*WHAT YOU HAVE TO DO*.
Write out every line of the listing below again, word for word, but leave out the pictures.

▬▬▬▬▬▬

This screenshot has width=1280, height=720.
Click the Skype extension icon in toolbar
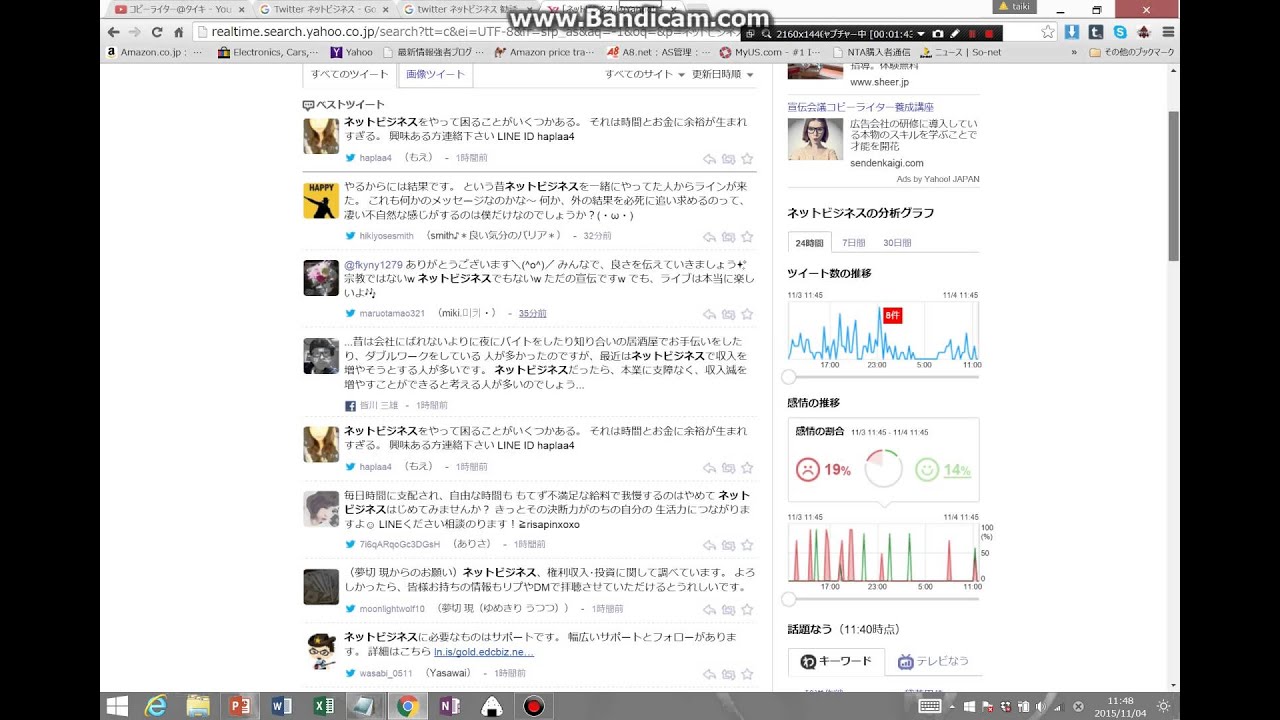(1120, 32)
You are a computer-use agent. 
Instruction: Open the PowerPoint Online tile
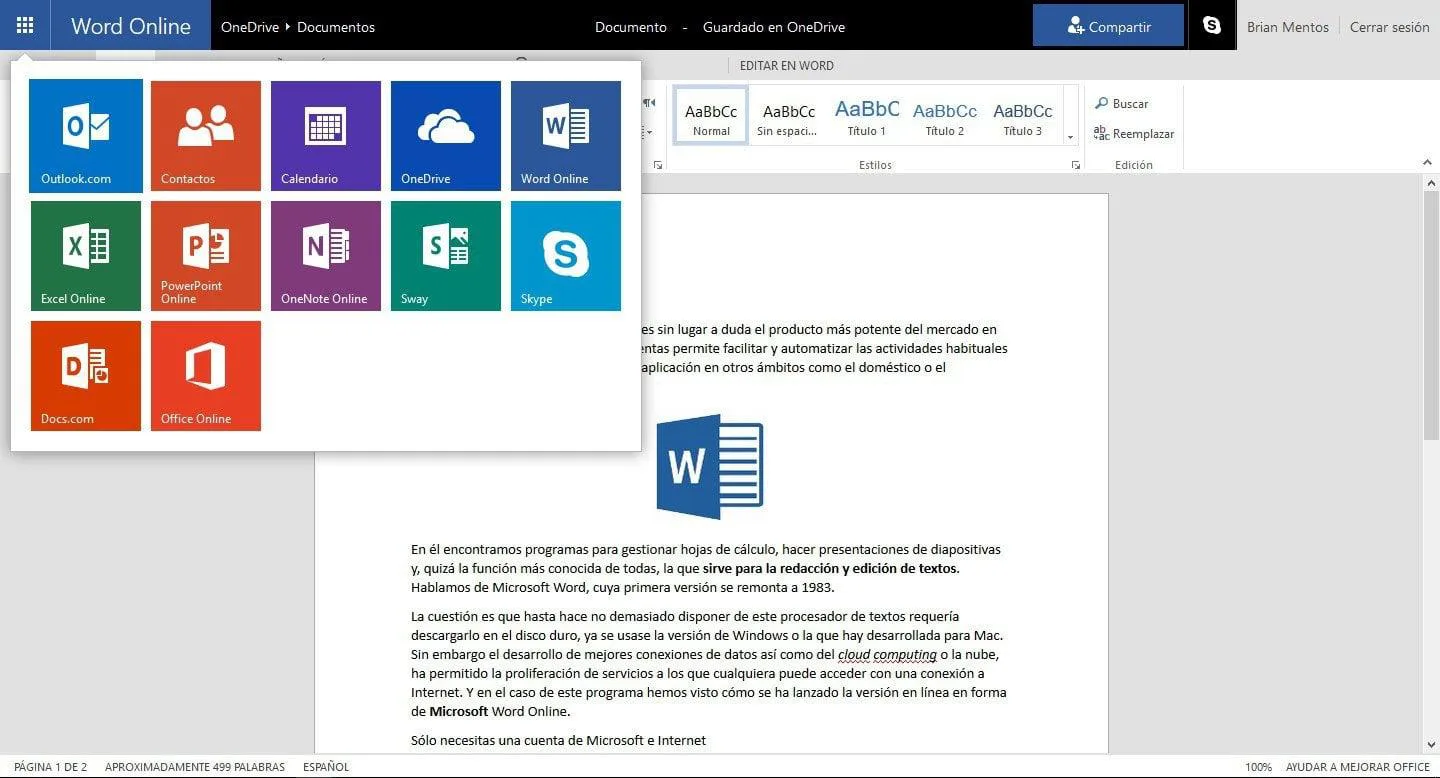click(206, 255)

▬▬▬▬▬▬

*SOLUTION*.
This screenshot has width=1280, height=720.
Click the Skype extension icon in toolbar
(1120, 32)
You are a computer-use agent. 
Instruction: Open the PowerPoint Online tile
click(206, 255)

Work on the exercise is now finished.